Tuesday, June 7, 2016

Wild Swans: Three Daughters of China by Jung Chang






  Following the theme "Recommended by Friends" reads of 2016, I have decided to review my fourth recommended read of the year, Wild Swans: Three Daughters of China by Jung Chang.
  Wild Swans is the story of the author's life growing up as a child and young adult in communist China, her mother's life fighting for China as a communist with her husband, and her mother's life as an escaped concubine of a general in the Chinese military. Although their upbringings and lives are extremely different in many ways, these three generations of women all have two things in common; strength and courage.
  In biographical form, Wild Swans is breathtaking, gut-wrenching, and brutal in the rawest form, but you will wrap up your overall reading experience feeling sated and satisfied.
  I know many readers are not too crazy about biographies and autobiographies, but I find them fascinating. Especially Wild Swans. Jung Chang's writing is so rich and dense with powerful details, it is easy to lose yourself in every single word inked on to the paper.
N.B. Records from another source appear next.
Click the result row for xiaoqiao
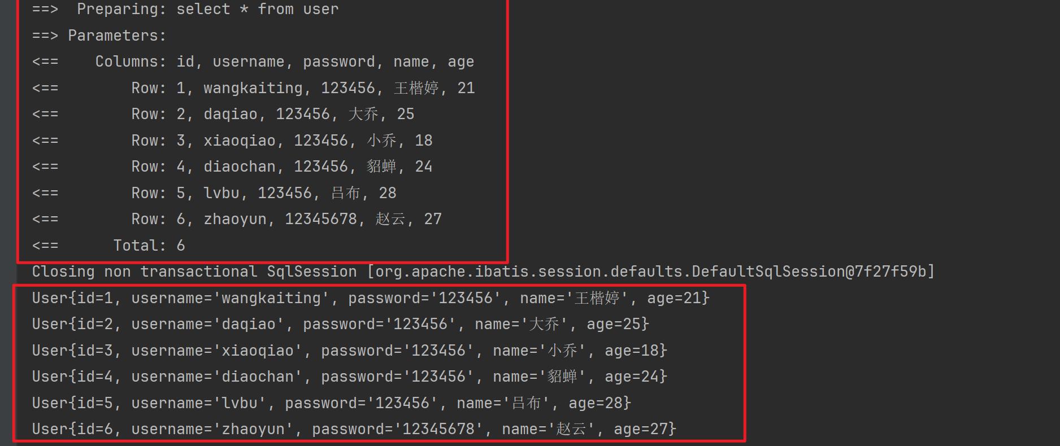The width and height of the screenshot is (1060, 446). coord(281,141)
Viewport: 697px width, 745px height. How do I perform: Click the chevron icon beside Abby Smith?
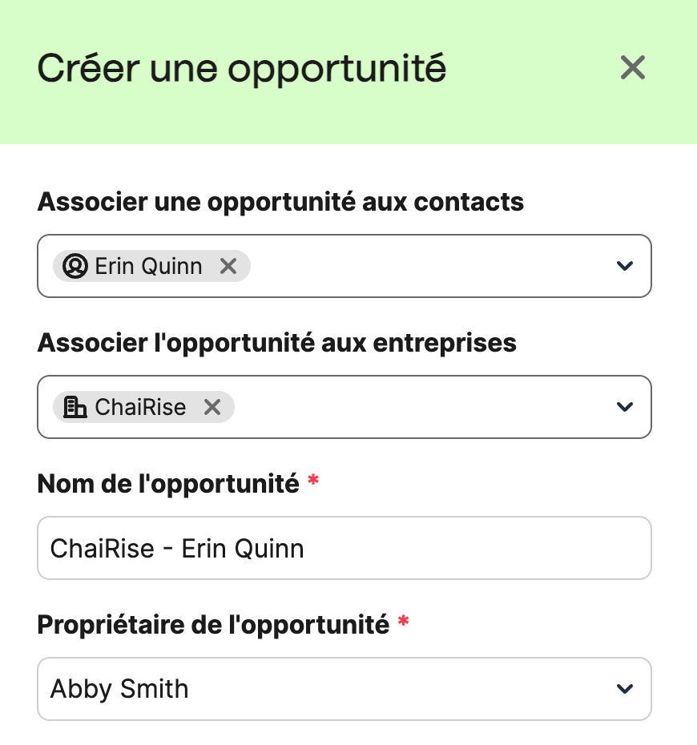point(624,688)
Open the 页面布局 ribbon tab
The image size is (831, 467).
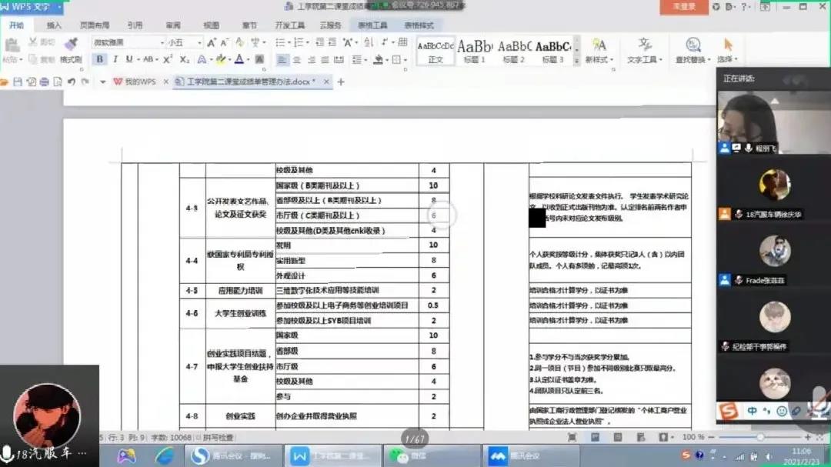[93, 25]
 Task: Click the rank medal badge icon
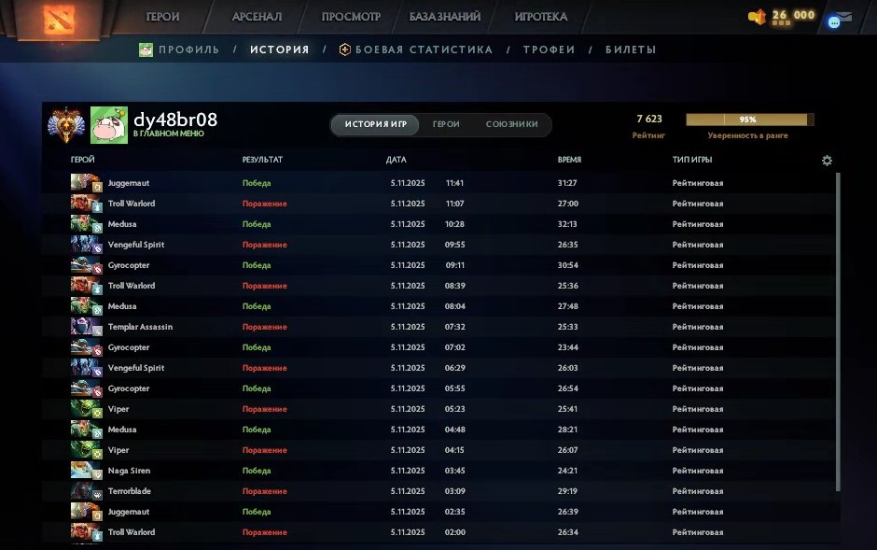(x=64, y=125)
  I can understand some readers saying that the story is dry, and that they got bored easily when Ms Chang would delve into details about Chairman Mao's political itinerary, but I found each and every uncovered tidbit about communist China extremely gripping. This was a part of history I had yet to discover. But instead of forcing myself to sit down with a history book that would surely have bored me to tears, I was transported back in time to experience life with Ms Chang's own mother and grandmother.
  There are some books that can easily be equated to cotton candy. They're insubstantial, but very light and sweet to devour. If that's the case with, say, books like vampire novels (that I freely admit to loving as well), then Jung Chang's Wild Swans is a T-Bone steak with sauteed kale, mashed potatoes, and a hot fudge sundae for dessert.